(di Luciano Fioramonti) Elio Pecora accanto a Valerio Magrelli, Claudio Damiani, Arnaldo Colasanti, Giuseppe Salvadori, Andrea Di Consoli, Paolo Febbraro, Roberto Galaverni e altri ancora. E’ finita con una allegra foto di gruppo di personaggi che hanno lasciato un segno profondo nella storia della poesia italiana la presentazione di Figurae, l’ ultimo libro di Nicola Bultrini. Il volume, uscito di recente da Amos Edizioni, riunisce ”in ordine sparso” versi composti nell’arco di venti anni fino al 2024 dall’ autore, marchigiano di nascita ma romanissimo di adozione per essersi trasferito nella capitale con la famiglia quando aveva tre anni. Gli amici e i colleghi incontrati a Roma dagli anni Ottanta – quando, dopo i furori delle avanguardie e della protesta giovanile, la nuova scena poetica nazionale viveva una fase di profonda trasformazione documentata da pubblicazioni storiche come le riviste Braci e Prato Pagano – si sono dati appuntamento alla Galleria La Nuova Pesa di Simona Marchini per raccontare suggestioni e ricordi dell’ autore. ”Non so spiegare come ho cominciato – ha detto Bultrini -. Avevo 23 anni ma nessuno dei miei amici amava la poesia. Mi sentivo un corpo estraneo ma la mia cultura letteraria si è formata qui, dove a metà di quel decennio ho incontrato i miei ‘fratelli maggiori’ ”. Erano gli anni in cui la scena culturale romana era animata anche dalla figura di Beppe Salvia, poeta inquieto e anticonvenzionale di cui Bultrini ha ricostruito la vita e il suicidio in una bella biografia pubblicata da Fazi l’anno scorso. ”Per questo libro ho scelto poesie capaci di stare in piedi da sole – ha spiegato l’ autore -. seguendo il filo di ricorrere alla poesia quando non c’ è altro da fare”. Figurae, tranne tre inediti recenti, riunisce composizioni tratte da raccolte uscite negli anni, ma non segue una linea cronologica.

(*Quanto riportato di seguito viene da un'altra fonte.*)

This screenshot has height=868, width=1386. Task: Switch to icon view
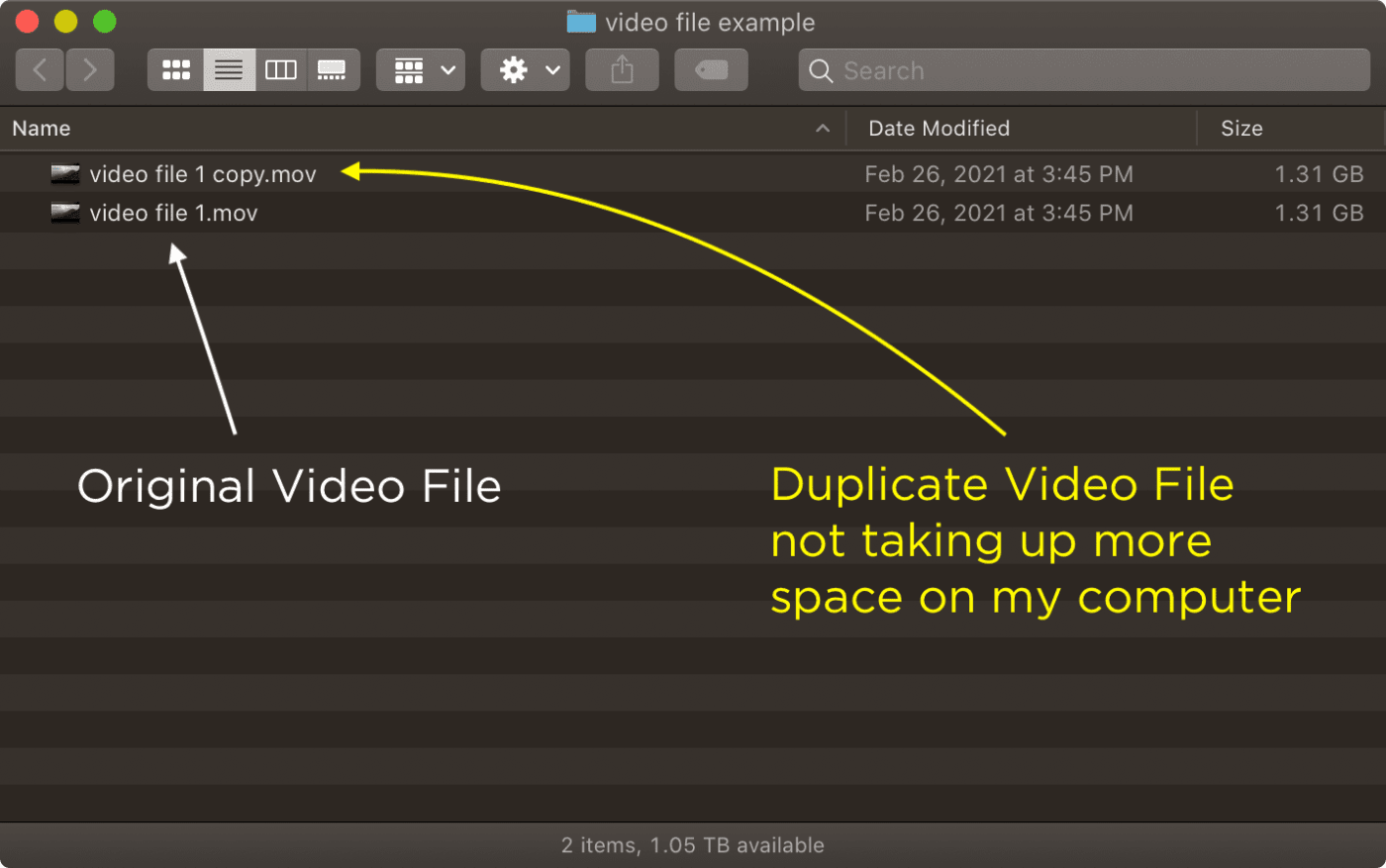coord(175,69)
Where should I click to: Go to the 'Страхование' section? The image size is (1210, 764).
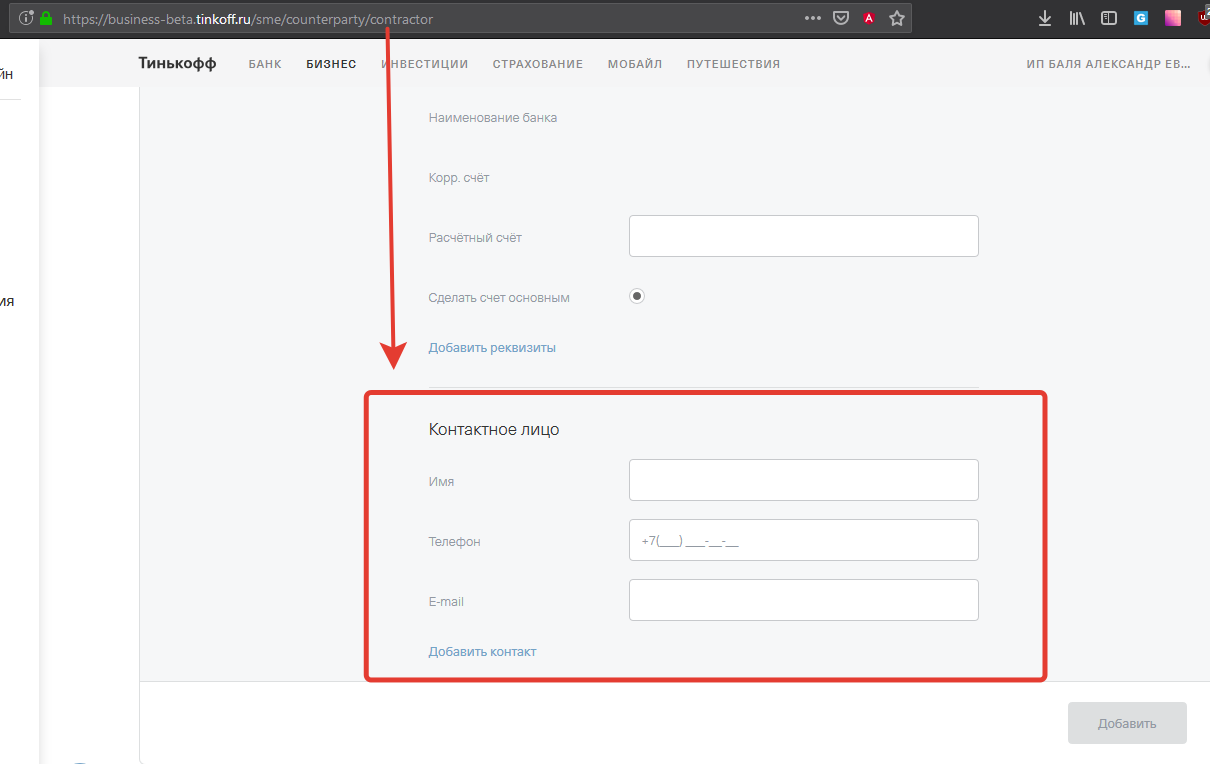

Ad accompagnarle i disegni a matita di fulmini e nuvole dell’ artista romano Elvio Chiricozzi, immagini evocative di fenomeni momentanei e in continua mutazione. ”Forse la poesia, come moto spontaneo, sta proprio nel tentare di raccogliere i segni del reale che appaiono per un istante, prima di svanire nel niente che non sappiamo, mentre attraversiamo il mondo, come tutti gli altri animali, respirando in silenzio”, osserva Bultrini.
Emozioni, ricordi, stimoli sensoriali affiorano tra le parole che il poeta accosta apparentemente senza sforzo ma che non hanno nulla di casuale, frutto anzi di un lavoro accurato di cesello. Qua e là compare di sfuggita qualche cenno biografico dell’ autore, frequentatore per mestiere delle aule di giustizia, quando dice che ”tutto invecchia nei sudari di carta / il tribunale è una fornace / l’ avvocato un demone che scivola sul mondo”. Ma anche la musica e la passione per il jazz, praticata suonando il sassofono, trova spazio tra i versi dando ritmo al racconto.
”Nicola ha trovato una sua voce morbida, piena di letizia e dignità di fronte al dolore, una sorta di controdolore delicato con una venatura religiosa colta nelle sfumature del paesaggio – ha osservato Andrea Di Consoli -. I suoi sguardi poetici manifestano un bisogno estremo di verità, si approccia alle cose in modo umile, coglie le epifanie e i piccoli miracoli della vita senza perentorietà. Osserva il mondo portando una luce, anche crepuscolare, lieve”. Gli amici poeti hanno di volta in volta accennato alla generosità di Bultrini, al suo ”saper pensare in versi”. ”Noi siamo quello che possiamo, non quello che vogliamo” ha precisato Elio Pecora, mentre Valerio Magrelli si è detto ”incantato dalla sua dolcezza, ha una spiritualità molto poco chiesastica, vedo in lui qualcosa di francescano”. Per Arnaldo Colasanti, mentore e maestro severo di Bultrini nel giudicarne gli esiti dei primi tentativi poetici, ”ogni sua poesia viene da una adesione alla realtà”.